**DATASET ENTRIES**
────────────────
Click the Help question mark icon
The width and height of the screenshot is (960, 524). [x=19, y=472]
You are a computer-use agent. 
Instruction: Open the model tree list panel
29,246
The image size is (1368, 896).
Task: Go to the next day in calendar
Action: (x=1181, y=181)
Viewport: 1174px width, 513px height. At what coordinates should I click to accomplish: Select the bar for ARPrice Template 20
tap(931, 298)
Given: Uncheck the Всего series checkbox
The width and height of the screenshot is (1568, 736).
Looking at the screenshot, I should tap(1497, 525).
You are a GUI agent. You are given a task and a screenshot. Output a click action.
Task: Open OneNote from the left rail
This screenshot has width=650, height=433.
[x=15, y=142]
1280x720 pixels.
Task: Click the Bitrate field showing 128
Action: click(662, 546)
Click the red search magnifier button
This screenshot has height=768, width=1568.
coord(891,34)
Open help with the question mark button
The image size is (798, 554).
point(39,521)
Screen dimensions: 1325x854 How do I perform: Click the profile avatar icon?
────────────────
**DIRECTIONS FOR THIS TASK**
Reproduce every one of the lines above verbatim, without any change.

**EXERCISE ANSWER**
Click the Help question mark icon
The width and height of the screenshot is (960, 524). [x=19, y=472]
You are a computer-use agent. 
Instruction: Open the model tree list panel
29,246
The image size is (1368, 896).
Task: Go to the next day in calendar
Action: (x=1181, y=181)
Viewport: 1174px width, 513px height. At what coordinates should I click to accomplish: Select the bar for ARPrice Template 20
tap(931, 298)
Given: Uncheck the Всего series checkbox
The width and height of the screenshot is (1568, 736).
Looking at the screenshot, I should tap(1497, 525).
You are a GUI agent. You are given a task and a screenshot. Output a click action.
Task: Open OneNote from the left rail
This screenshot has width=650, height=433.
[x=15, y=142]
1280x720 pixels.
Task: Click the Bitrate field showing 128
Action: click(662, 546)
Click the red search magnifier button
This screenshot has height=768, width=1568.
coord(891,34)
Open help with the question mark button
The image size is (798, 554).
point(39,521)
Screen dimensions: 1325x854 How do I perform: Click the profile avatar icon?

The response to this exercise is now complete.